EXCERPT TO READ >>
--- START ---
Fig. 1.

In vivo delivery and clearance of cancer nanomedicines. (A) For effective tumor targeting and delivery, the administrated nanomedicines generally take a sequential in vivo transport route, including circulation in bloodstream, extravasation across tumor vasculature, penetration within tumor interstitium to cancer cells, and cell internalization. However, a series of physiological barriers may considerably impair the therapeutic outcome of engineered nanomedicines: 1) During blood circulation, DDSs may be immediately sequestered by the mononuclear phagocyte system (MPS), resulting in shortened blood retention; 2) Subsequently, DDS extravasation across abnormal tumor vasculature is impeded by the high interstitial fluid pressure (IFP) and poor blood perfusion in tumor microenvironment (TME); 3) Next, intratumoral penetration of DDSs can be further limited due to the presence of dense extracellular matrix (ECM) and tumor-associated macrophages (TAMs); 4) Eventually, cell internalization of DDSs will be affected by their affinity not only to cancer cells but also to neighboring non-cancer cells. (B) Therapeutic efficacy of administrated nanomedicines is closely related to their delivery effectiveness to the population of cancer cells in tumor. Therefore, strategic design of nanomedicines is required to successfully overcome these physiological barriers along the in vivo transport route. (C) Meanwhile, toxicity of the administrated nanomedicines is largely affected by the different elimination pathways as well as the biodistribution and retention in normal tissues.
--- END ---
DATA FOR REVIEW >>
--- START ---
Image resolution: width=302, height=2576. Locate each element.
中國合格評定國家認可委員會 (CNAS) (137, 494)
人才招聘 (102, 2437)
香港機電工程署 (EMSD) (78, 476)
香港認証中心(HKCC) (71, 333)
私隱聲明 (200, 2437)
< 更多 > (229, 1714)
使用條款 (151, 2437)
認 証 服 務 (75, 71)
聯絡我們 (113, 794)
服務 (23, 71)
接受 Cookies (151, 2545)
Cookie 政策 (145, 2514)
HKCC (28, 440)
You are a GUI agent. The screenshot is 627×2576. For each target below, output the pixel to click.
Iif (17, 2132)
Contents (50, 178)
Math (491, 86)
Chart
--- END ---
PROBLEM TO SOLVE >> In the caption on cancer nanomedicines, what two factors impede the extravasation of drug delivery systems across abnormal tumor vasculature?

RESPONSE >> High interstitial fluid pressure (IFP) and poor blood perfusion in the tumor microenvironment (TME).